Et puis tout à coup j’ai vu la colonne de motos arriver à toute vitesse depuis le plan incliné qui remonte du bas de l’hôpital. C’étaient des motos à deux places avec un gars qui conduit et un autre qui tape ou je sais pas ce qu’ils font derrière. Et les motos ont tourné en rond à la recherche de quelque chose, à aucun moment ils n’ont tapé les Gilets Jaunes, qui étaient pourtant là, ils n’ont pas non plus cherché à les appréhender. Ils cherchaient quelqu’un, manifestement les Blacks Blocs. Et ils n’ont pas vu que c’étaient les pseudo malades qui étaient tranquillement sur le banc en train de faire semblant de se reposer. Les motos sont juste passées devant en faisant des aller retour, et les voltigeurs sont repartis. Voilà, c’est tout ce que j’ai à dire il n’y a pas eu d’invasion de l’hôpital, juste des gens qui fuyaient pour pas se faire taper dessus.

— Et les Blacks Blocs, ils étaient comment ?

— Des jeunes blonds au crâne rasé. Des garçons et une fille. Je n’ai rien à ajouter.
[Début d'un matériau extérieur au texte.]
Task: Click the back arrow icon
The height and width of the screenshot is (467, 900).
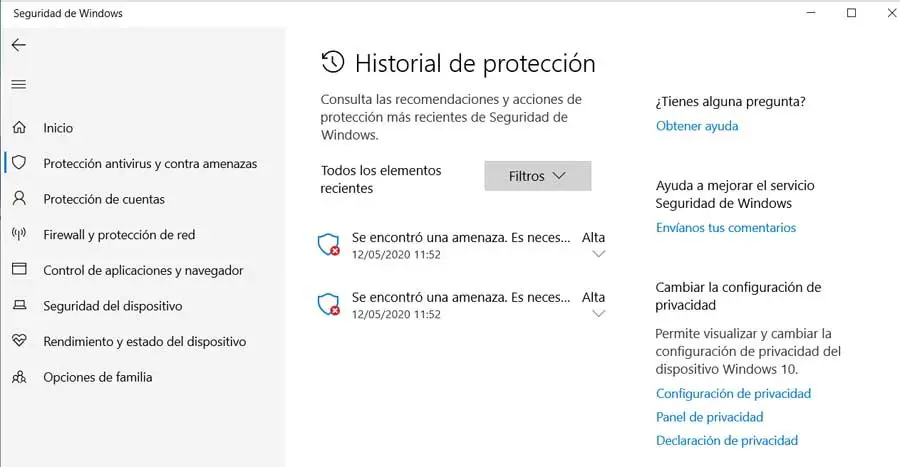Action: pos(18,45)
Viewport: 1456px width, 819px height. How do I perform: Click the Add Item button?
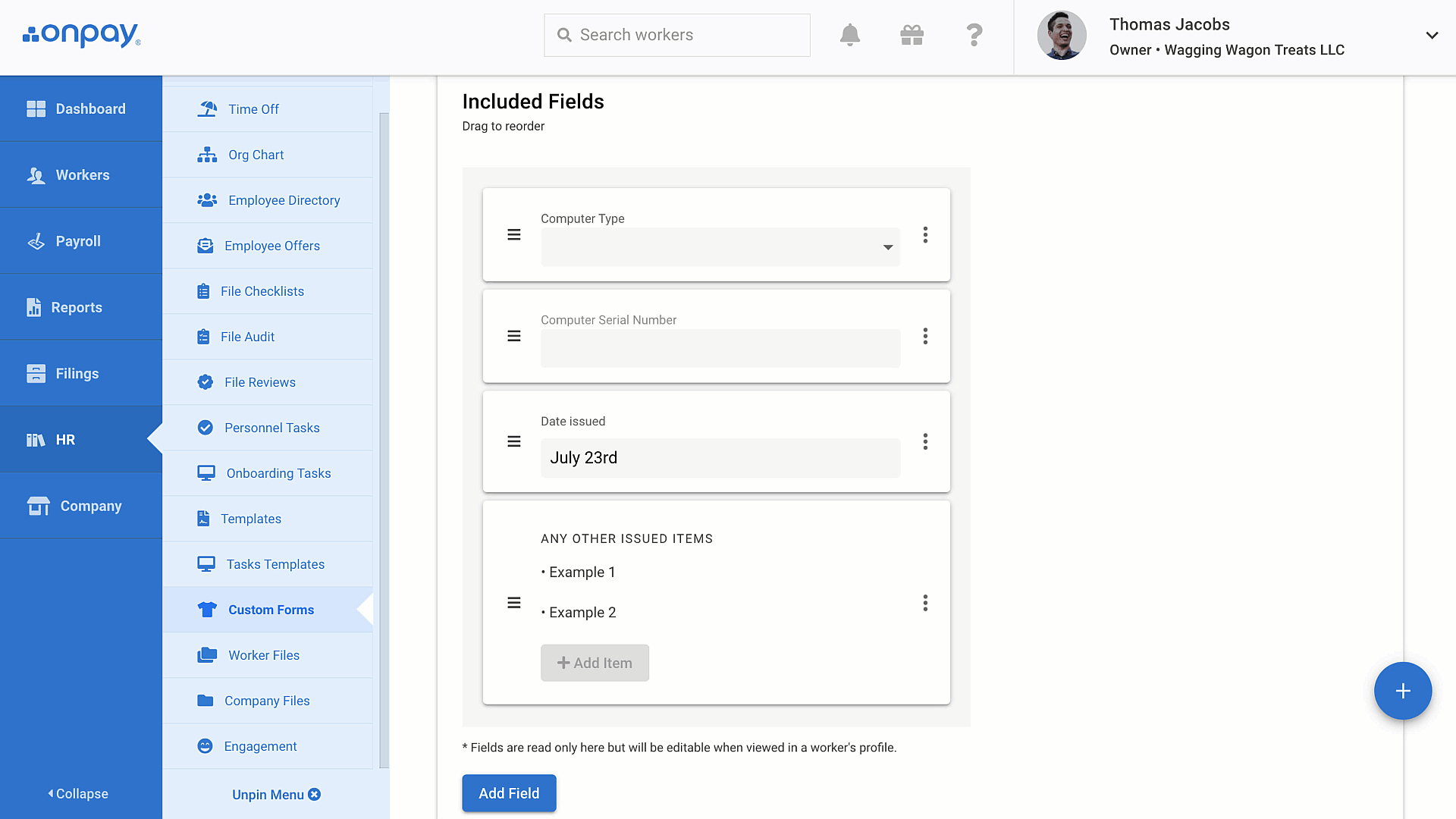595,663
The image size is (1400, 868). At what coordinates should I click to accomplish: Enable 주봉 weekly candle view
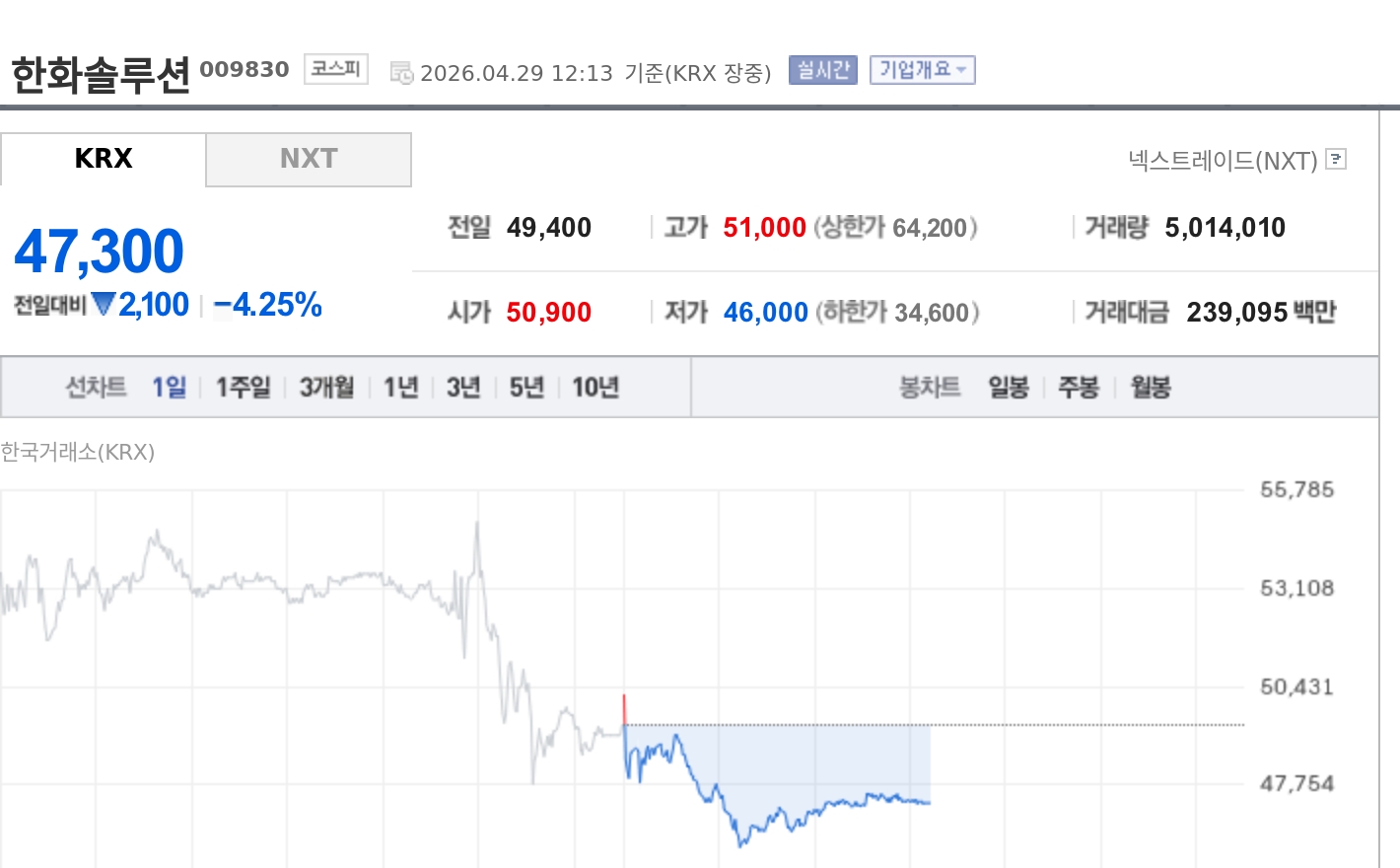tap(1079, 387)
— Des jeunes blonds au crâne rasé ? Ah c’est bien ça, c’est intéressant, je le note. Bon, je relis. "je me trouvais à l’hôpital le jour du premier mai 2019 .... ". Veuillez signer là, Vincent Fleury, Directeur de Recherches au CNRS, merci.
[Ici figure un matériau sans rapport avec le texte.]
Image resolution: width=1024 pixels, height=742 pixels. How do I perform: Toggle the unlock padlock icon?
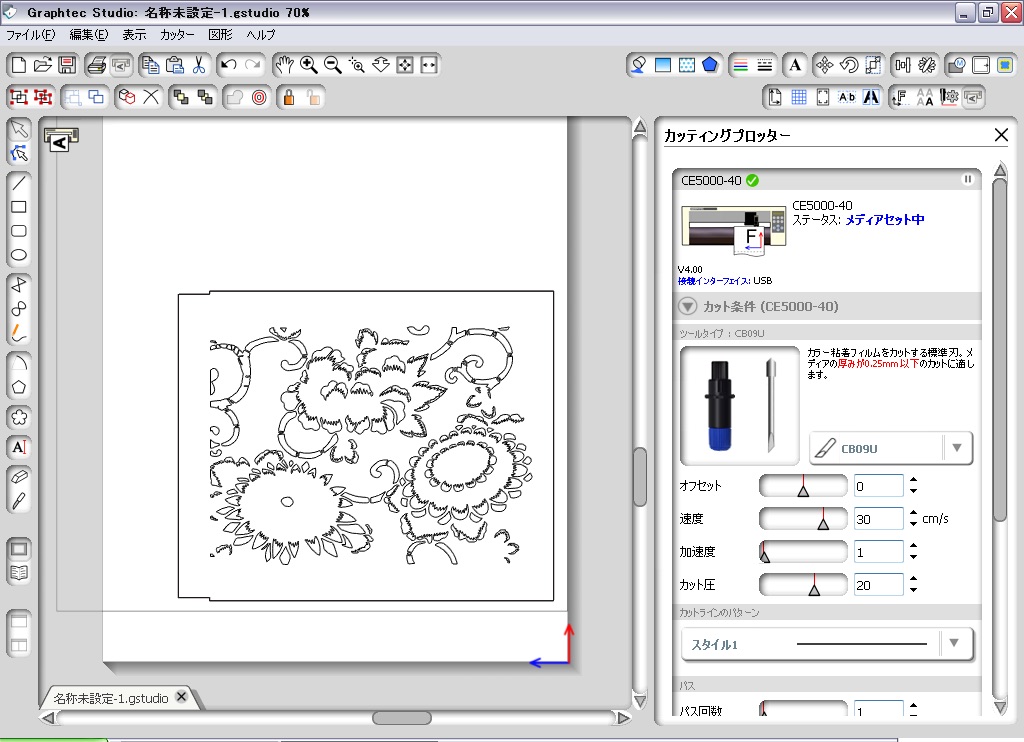313,97

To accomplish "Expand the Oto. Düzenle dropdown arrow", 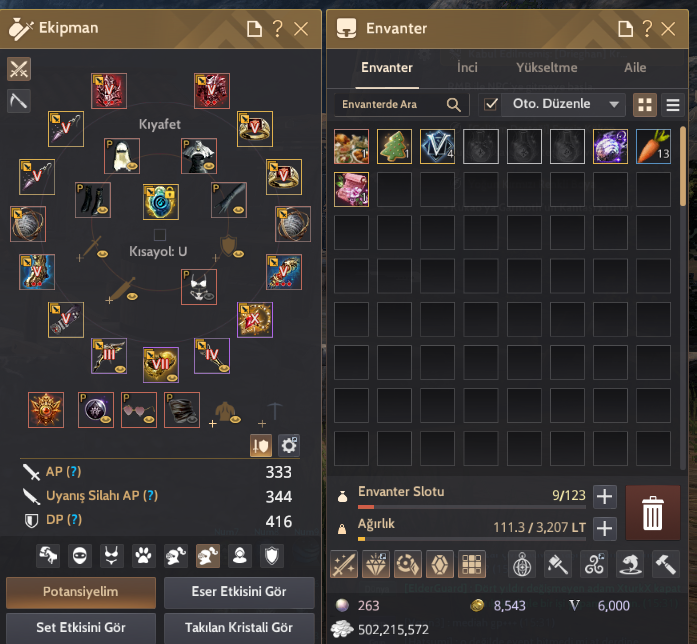I will point(614,104).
Le soir du premier Mai 2019, j’ai laissé mon épouse dans sa chambre à la Salpêtrière, je suis passé en sortant devant les scooters et voitures brûlés, au même niveau que le Mc Donald incendié par les Blacks Blocs. J’ai écouté la radio, la télé, j’ai vu les sites de Gilets Jaunes. Tout ce que j’ai lu, vu, entendu, était à peu près faux, tant d’un côté que de l’autre. Il y avait des Gilets Jaunes, et il y avait des Blacks Blocs, les uns au milieu des autres. Les Gilets Jaunes n’ont rien fait de mal, et la police poursuivait les Blacks Blocs en essayant de faire le tri. J’étais là au milieu d’eux avec mon épouse mourante, complètement par hasard.

Je ne regrette pas d’avoir fait ce témoignage, et aujourd’hui, entre deux tours d’une élection incertaine, je pense que si nous étions en dictature, le policier m’aurait menotté, baillonné, tabassé, j’aurais été emporté comme mon frère il y a quarante ans dans un camp de concentration loin de tout où j’aurais été torturé, et où j’aurais passé des semaines ou des années en détention arbitraire, avant que l’on retrouve mon corps peut-être dans une fosse commune. Aujourd’hui, on commémore les cinquante ans de l’assassinat le 14 Avril 1972 des opposants de gauche Luis Martirena et Yvette Gimenez à Montevideo, en Uruguay, par des escadrons de militaires, ils ont été abattus à cent mètres de chez moi, sur le pas de leur porte, alors qu’ils se rendaient sans violence.

Ici, à Paris, essayant de défendre les Gilets Jaunes, j’ai été reçu aimablement, par un policier débonnaire et impartial, qui a scrupuleusement pris ma déposition, en soupirant, et en me remerciant. Il a bien écrit qu’il y avait des jeunes blonds au crâne rasé, et que les Gilets Jaunes ne faisaient rien de mal, et mon témoignage a été transmis au Procureur.

Et c’est pour ça que Dimanche, je ne m’abstiendrai pas.

La Liberté et la Démocratie sont un chemin sinueux, parfois étroit, entre le chaos et la tyrannie.